La singolare forza con cui si sviluppano le diverse linee narrative del film è esemplificata dall'efficacissimo incipit, in cui ci vengono introdotti in modo inventivo e vivace i personaggi principali. E la sistematica discrepanza tra ciò che i personaggi raccontano (il modo in cui vedono se stessi o gli eventi che li riguardano) e quello che invece le immagini mostrano (la realtà delle cose), rappresenta un elemento satirico non certo nuovo ma che mostra con vincente dinamismo come i quattro protagonisti del film siano inevitabilmente diversi (o meglio peggiori) di quanto si dipingono e, spesso, anche di quanto si considerano consciamente. Insomma, tanto di fronte agli altri quanto di fronte a se stesso, ognuno di noi non è mai esattamente quel che dice di essere.

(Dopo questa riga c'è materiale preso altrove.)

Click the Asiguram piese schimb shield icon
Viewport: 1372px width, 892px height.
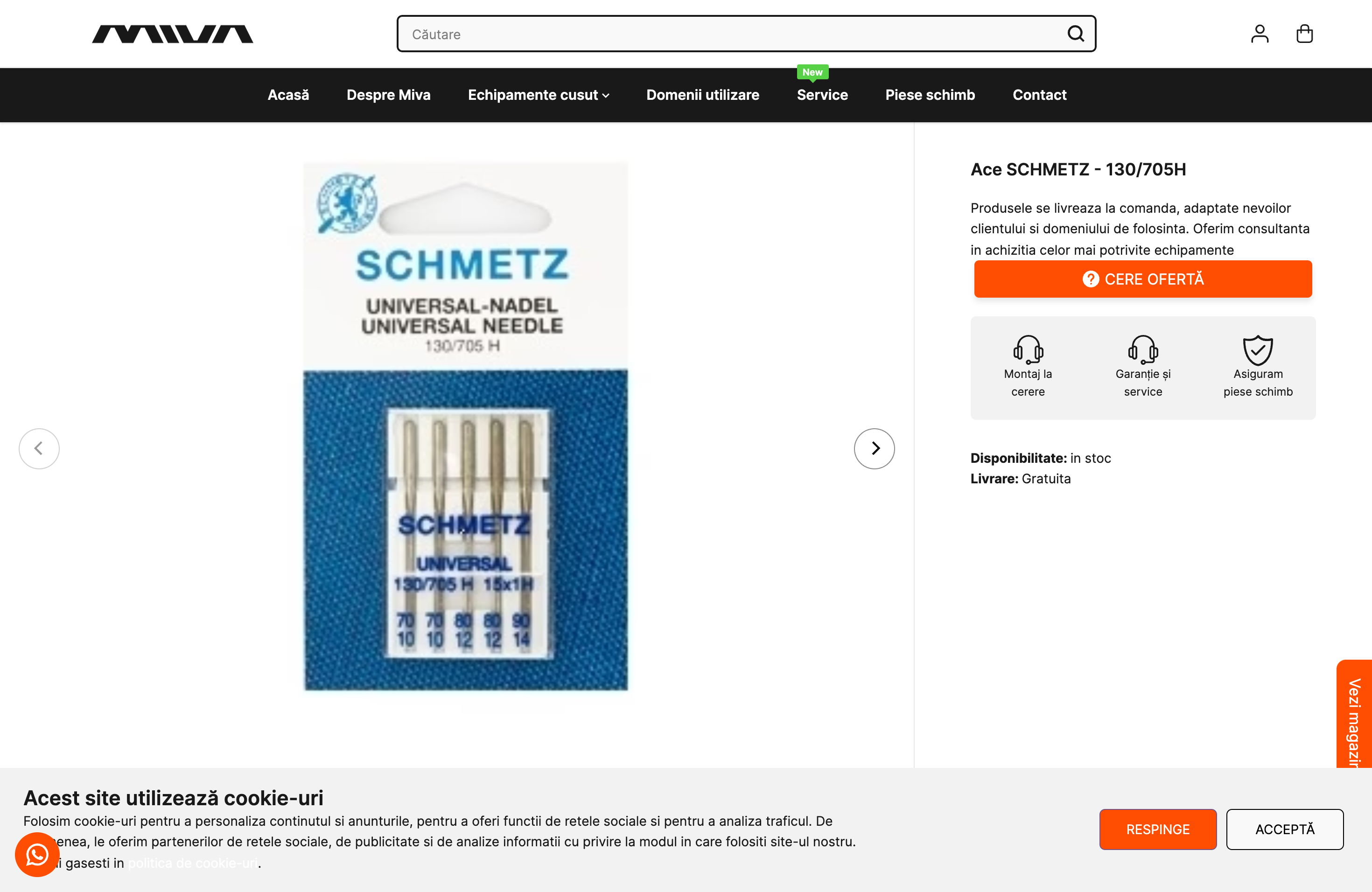tap(1258, 350)
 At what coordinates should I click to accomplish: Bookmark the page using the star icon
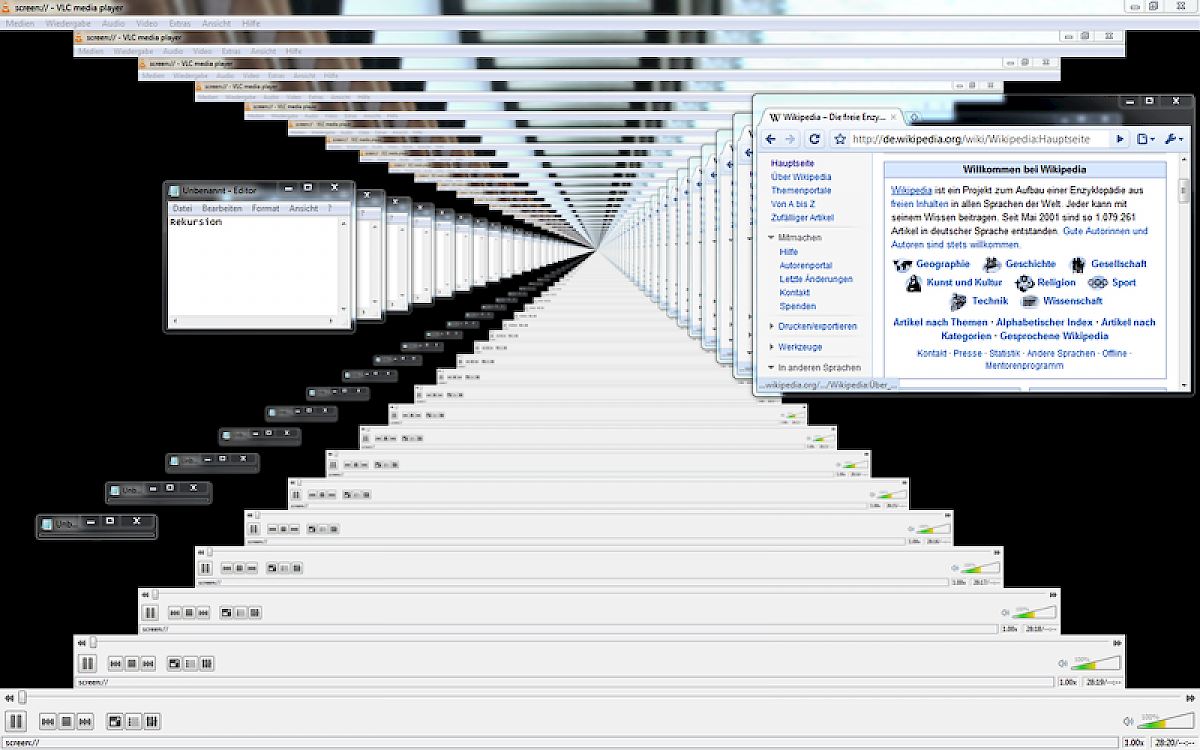841,139
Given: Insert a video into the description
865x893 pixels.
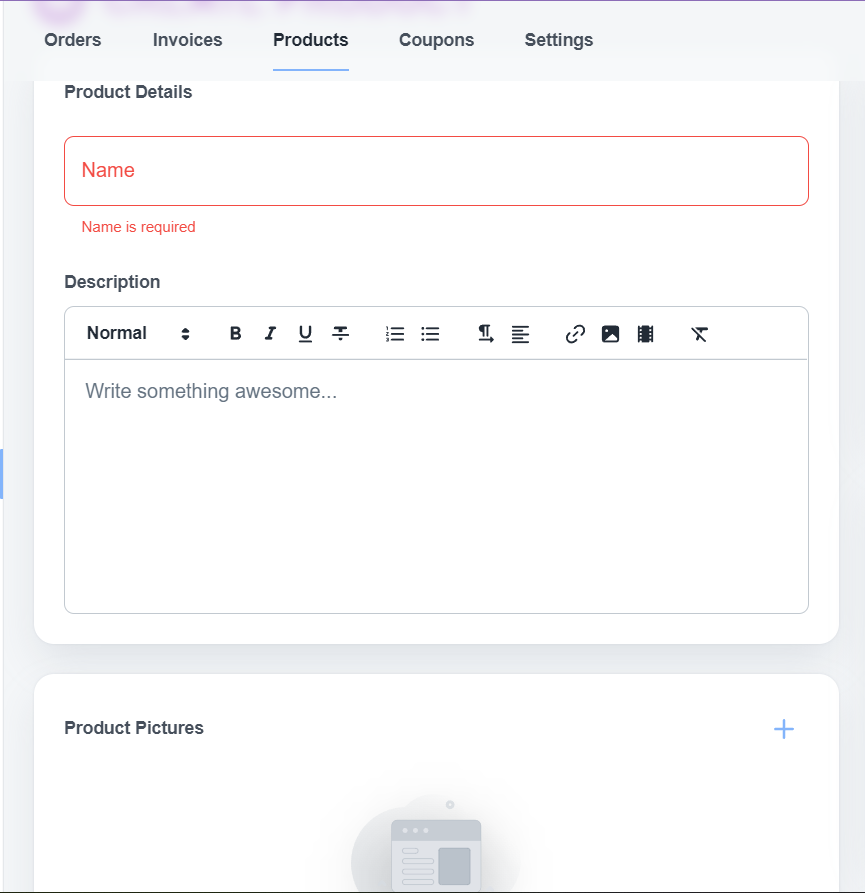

Senza perdere neanche per un attimo ritmo e brillantezza, Election fa leva su uno script eccellente (dello stesso regista in coppia con Jim Taylor, vincitori dell'Oscar per la miglior sceneggiatura non originale per Sideways) e su una regia che con successo cerca di tradurne i risvolti e gli sviluppi in trovate visive intriganti, sempre felicemente funzionali al racconto. Come ha scritto con sintetica efficacia Mereghetti sul suo Dizionario, “la scuola” è vista da Alexander Payne “come metafora delle lotte di potere nel mondo adulto”, ma la sua opera è anche “un'elegia dei perdenti e dei mediocri, sconsolata e quasi disperata, ma sorretta da un'autoironia fulminante e da un umorismo vivacissimo (...) su un fondo di crudeltà e tenerezza che evita le consolazioni e i finti dilemmi (...)”. Con un finale beffardo che, sotto l'apparente scanzonata ironia, cela un sottile pessimismo pronto a scuotere lo spettatore a scoppio ritardato. Da consigliare ad occhi chiusi a chi non ha ancora avuto l'occasione di vederlo. Per molti aspetti, l'anti-Juno.